- Problem to work on -
Copy out each of the entries below word for word, from the first line to the last.

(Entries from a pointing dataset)
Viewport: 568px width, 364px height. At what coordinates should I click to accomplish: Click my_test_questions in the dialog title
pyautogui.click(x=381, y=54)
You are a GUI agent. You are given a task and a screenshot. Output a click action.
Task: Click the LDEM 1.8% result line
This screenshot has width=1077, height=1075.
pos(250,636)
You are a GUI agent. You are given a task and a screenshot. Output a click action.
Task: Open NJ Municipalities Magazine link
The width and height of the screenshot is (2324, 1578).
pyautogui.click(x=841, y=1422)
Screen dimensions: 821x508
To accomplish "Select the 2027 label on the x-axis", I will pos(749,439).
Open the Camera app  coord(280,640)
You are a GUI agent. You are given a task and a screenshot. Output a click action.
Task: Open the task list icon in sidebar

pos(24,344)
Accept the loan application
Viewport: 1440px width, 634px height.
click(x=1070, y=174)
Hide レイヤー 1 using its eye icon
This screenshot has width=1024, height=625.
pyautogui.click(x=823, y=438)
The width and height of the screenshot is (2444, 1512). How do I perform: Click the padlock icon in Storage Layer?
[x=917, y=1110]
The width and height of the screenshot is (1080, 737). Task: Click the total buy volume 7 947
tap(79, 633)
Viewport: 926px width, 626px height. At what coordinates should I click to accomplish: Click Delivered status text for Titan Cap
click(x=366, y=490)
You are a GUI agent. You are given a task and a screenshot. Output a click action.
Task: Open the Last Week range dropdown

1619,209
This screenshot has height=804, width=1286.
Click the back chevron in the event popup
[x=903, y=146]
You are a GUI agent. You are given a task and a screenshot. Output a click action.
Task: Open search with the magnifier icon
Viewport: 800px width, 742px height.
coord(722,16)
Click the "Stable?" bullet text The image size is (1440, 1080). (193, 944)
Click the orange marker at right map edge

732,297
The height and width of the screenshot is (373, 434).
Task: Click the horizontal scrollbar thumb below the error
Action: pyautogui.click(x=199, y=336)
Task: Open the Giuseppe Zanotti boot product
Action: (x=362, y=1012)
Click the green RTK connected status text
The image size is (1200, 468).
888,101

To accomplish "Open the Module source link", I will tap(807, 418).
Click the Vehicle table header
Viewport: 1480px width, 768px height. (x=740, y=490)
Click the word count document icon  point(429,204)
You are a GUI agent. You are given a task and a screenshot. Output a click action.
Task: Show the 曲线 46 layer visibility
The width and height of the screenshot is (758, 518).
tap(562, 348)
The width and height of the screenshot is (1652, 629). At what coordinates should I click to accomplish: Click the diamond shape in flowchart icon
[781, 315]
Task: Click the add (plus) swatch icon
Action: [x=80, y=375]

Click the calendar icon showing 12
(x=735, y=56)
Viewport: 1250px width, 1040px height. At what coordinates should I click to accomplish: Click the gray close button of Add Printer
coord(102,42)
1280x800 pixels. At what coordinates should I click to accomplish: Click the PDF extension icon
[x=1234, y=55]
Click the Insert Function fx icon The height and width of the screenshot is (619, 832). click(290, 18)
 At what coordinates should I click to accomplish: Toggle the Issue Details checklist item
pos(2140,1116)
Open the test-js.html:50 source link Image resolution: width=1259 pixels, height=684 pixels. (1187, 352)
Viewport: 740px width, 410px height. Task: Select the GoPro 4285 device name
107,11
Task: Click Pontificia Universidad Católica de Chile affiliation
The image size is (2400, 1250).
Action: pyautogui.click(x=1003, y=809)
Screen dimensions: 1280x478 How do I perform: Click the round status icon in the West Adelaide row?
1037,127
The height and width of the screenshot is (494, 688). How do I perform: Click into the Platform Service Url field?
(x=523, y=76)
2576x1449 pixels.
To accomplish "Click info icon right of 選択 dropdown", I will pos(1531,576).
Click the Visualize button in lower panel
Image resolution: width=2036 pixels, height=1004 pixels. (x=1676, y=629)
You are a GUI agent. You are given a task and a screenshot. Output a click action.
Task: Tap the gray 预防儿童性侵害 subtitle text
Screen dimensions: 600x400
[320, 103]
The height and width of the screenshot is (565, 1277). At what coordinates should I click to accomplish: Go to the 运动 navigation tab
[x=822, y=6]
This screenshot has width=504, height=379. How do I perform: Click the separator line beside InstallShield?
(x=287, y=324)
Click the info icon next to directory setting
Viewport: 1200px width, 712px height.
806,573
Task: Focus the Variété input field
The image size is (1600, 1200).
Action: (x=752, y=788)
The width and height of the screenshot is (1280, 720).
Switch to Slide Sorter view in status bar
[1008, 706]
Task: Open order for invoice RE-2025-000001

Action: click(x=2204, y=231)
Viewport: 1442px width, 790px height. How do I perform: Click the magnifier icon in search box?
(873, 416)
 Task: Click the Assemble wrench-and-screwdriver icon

- Full solution -
Viewport: 568px width, 364px height. At what coordinates should I click to accomplish: Click my_test_questions in the dialog title
pyautogui.click(x=381, y=54)
You are a GUI agent. You are given a task and a screenshot. Output a click action.
Task: Click the LDEM 1.8% result line
This screenshot has width=1077, height=1075.
pos(250,636)
You are a GUI agent. You are given a task and a screenshot. Output a click action.
Task: Open NJ Municipalities Magazine link
The width and height of the screenshot is (2324, 1578).
pyautogui.click(x=841, y=1422)
Screen dimensions: 821x508
To accomplish "Select the 2027 label on the x-axis", I will pos(749,439).
Open the Camera app  coord(280,640)
You are a GUI agent. You are given a task and a screenshot. Output a click action.
Task: Open the task list icon in sidebar

pos(24,344)
Accept the loan application
Viewport: 1440px width, 634px height.
click(x=1070, y=174)
Hide レイヤー 1 using its eye icon
This screenshot has width=1024, height=625.
pyautogui.click(x=823, y=438)
The width and height of the screenshot is (2444, 1512). How do I perform: Click the padlock icon in Storage Layer?
[x=917, y=1110]
The width and height of the screenshot is (1080, 737). Task: Click the total buy volume 7 947
tap(79, 633)
Viewport: 926px width, 626px height. At what coordinates should I click to accomplish: Click Delivered status text for Titan Cap
click(x=366, y=490)
You are a GUI agent. You are given a task and a screenshot. Output a click action.
Task: Open the Last Week range dropdown

1619,209
This screenshot has height=804, width=1286.
Click the back chevron in the event popup
[x=903, y=146]
You are a GUI agent. You are given a task and a screenshot. Output a click action.
Task: Open search with the magnifier icon
Viewport: 800px width, 742px height.
coord(722,16)
Click the "Stable?" bullet text The image size is (1440, 1080). (193, 944)
Click the orange marker at right map edge

732,297
The height and width of the screenshot is (373, 434).
Task: Click the horizontal scrollbar thumb below the error
Action: pyautogui.click(x=199, y=336)
Task: Open the Giuseppe Zanotti boot product
Action: (x=362, y=1012)
Click the green RTK connected status text
The image size is (1200, 468).
888,101

To accomplish "Open the Module source link", I will tap(807, 418).
Click the Vehicle table header
Viewport: 1480px width, 768px height. (x=740, y=490)
Click the word count document icon  point(429,204)
You are a GUI agent. You are given a task and a screenshot. Output a click action.
Task: Show the 曲线 46 layer visibility
The width and height of the screenshot is (758, 518).
tap(562, 348)
The width and height of the screenshot is (1652, 629). At what coordinates should I click to accomplish: Click the diamond shape in flowchart icon
[781, 315]
Task: Click the add (plus) swatch icon
Action: [x=80, y=375]

Click the calendar icon showing 12
(x=735, y=56)
Viewport: 1250px width, 1040px height. At what coordinates should I click to accomplish: Click the gray close button of Add Printer
coord(102,42)
1280x800 pixels. At what coordinates should I click to accomplish: Click the PDF extension icon
[x=1234, y=55]
Click the Insert Function fx icon The height and width of the screenshot is (619, 832). click(290, 18)
 At what coordinates should I click to accomplish: Toggle the Issue Details checklist item
pos(2140,1116)
Open the test-js.html:50 source link Image resolution: width=1259 pixels, height=684 pixels. (1187, 352)
Viewport: 740px width, 410px height. Task: Select the GoPro 4285 device name
107,11
Task: Click Pontificia Universidad Católica de Chile affiliation
The image size is (2400, 1250).
Action: pyautogui.click(x=1003, y=809)
Screen dimensions: 1280x478 How do I perform: Click the round status icon in the West Adelaide row?
1037,127
The height and width of the screenshot is (494, 688). How do I perform: Click into the Platform Service Url field?
(x=523, y=76)
2576x1449 pixels.
To accomplish "Click info icon right of 選択 dropdown", I will pos(1531,576).
Click the Visualize button in lower panel
Image resolution: width=2036 pixels, height=1004 pixels. (x=1676, y=629)
You are a GUI agent. You are given a task and a screenshot. Output a click action.
Task: Tap the gray 预防儿童性侵害 subtitle text
Screen dimensions: 600x400
[320, 103]
The height and width of the screenshot is (565, 1277). At what coordinates should I click to accomplish: Go to the 运动 navigation tab
[x=822, y=6]
This screenshot has width=504, height=379. How do I perform: Click the separator line beside InstallShield?
(x=287, y=324)
Click the info icon next to directory setting
Viewport: 1200px width, 712px height.
806,573
Task: Focus the Variété input field
The image size is (1600, 1200).
Action: (x=752, y=788)
The width and height of the screenshot is (1280, 720).
Switch to Slide Sorter view in status bar
[1008, 706]
Task: Open order for invoice RE-2025-000001

Action: click(x=2204, y=231)
Viewport: 1442px width, 790px height. How do I perform: Click the magnifier icon in search box?
(873, 416)
 Task: Click the Assemble wrench-and-screwdriver icon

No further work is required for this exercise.